Storage Configuration

First, configure your storage backend:

from pocaduck import StorageConfig

# Local storage
config = StorageConfig(base_path="/path/to/data")

# S3 storage
s3_config = StorageConfig(
    base_path="s3://your-bucket/your-path",
    s3_region="us-west-2",
    s3_access_key_id="your-access-key",
    s3_secret_access_key="your-secret-key"
)

# GCS storage
gcs_config = StorageConfig(
    base_path="gs://your-bucket/your-path",
    gcs_project_id="your-project-id",
    gcs_credentials="/path/to/credentials.json"
)

Point Cloud Ingestion

Each worker is given a non-overlapping sets of blocks and create an Ingestor with common storage configuration, e.g., if local storage is used, the workers share a common data directory.

from pocaduck import Ingestor
import numpy as np

# Create an ingestor for a specific worker
ingestor = Ingestor(storage_config=config, worker_id="worker1")

# Write point clouds for each label in a block
label = 12345
block_id = "block_x1_y2_z3"
points = np.random.rand(1000, 3) * 100  # Random 3D points

# Write the points
ingestor.write(label=label, block_id=block_id, points=points)

# The worker continues writing points across blocks...

# Then finalize when finished writing for that worker.
ingestor.finalize()

When all workers have finished writing and called ingestor.finalize(), we consolidate the workers' indices into one index.

# storage config should be identical to one used by workers.
Ingestor.consolidate_indexes(config)

Querying Point Clouds

Query point clouds across all blocks:

from pocaduck import Query

# Create a query object
query = Query(storage_config=config)

# Get all available labels
labels = query.get_labels()
print(f"Available labels: {labels}")

# Get point count for a label
point_count = query.get_point_count(label=12345)
print(f"Label 12345 has {point_count} points")
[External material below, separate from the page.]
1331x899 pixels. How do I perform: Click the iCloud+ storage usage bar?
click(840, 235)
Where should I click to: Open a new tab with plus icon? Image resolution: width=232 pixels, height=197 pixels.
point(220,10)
# Get all blocks containing a label
blocks = query.get_blocks_for_label(label=12345)
print(f"Label 12345 is in blocks: {blocks}")

# Get all points for a label (aggregated across all blocks)
points = query.get_points(label=12345)
print(f"Retrieved {points.shape[0]} points for label 12345")

# Close the query connection when done
query.close()

Architecture

PoCADuck follows an architecture with two main components:

  1. Ingestion:

    • Multiple workers process blocks independently
    • Each worker writes point clouds for labels within blocks
    • Workers maintain local indexes for fast lookup
    • Indexes are consolidated after ingestion
  2. Querying:

    • Unified index allows fast lookup by label
    • Automatically aggregates points across all blocks
    • Efficient filtering and retrieval using DuckDB

Performance Optimization

For large datasets where labels are scattered across many worker files, PoCADuck provides an optimization pipeline that reorganizes data by label for significantly faster retrieval.

How It Works

The optimization process:

  1. Reads point data from the original structure
  2. Reorganizes points by label into optimized parquet files
  3. Creates a new optimized index for efficient label-based lookups

The optimized data is stored in a standard directory structure:

/base_path/
├── unified_index.db              # Original index
├── worker_1/                     # Original ingestion worker dirs
├── worker_2/
└── optimized/                    # Optimization directory
    ├── optimized_index.db        # Consolidated optimized index
    ├── optimize_worker1/         # Optimizer worker directories
    │   ├── metadata.json         # Worker metadata
    │   ├── optimized_*.parquet   # Optimized parquet files
    └── optimize_worker2/
        └── ...

After optimization, the Query class automatically detects and uses the optimized data structure with no code changes required.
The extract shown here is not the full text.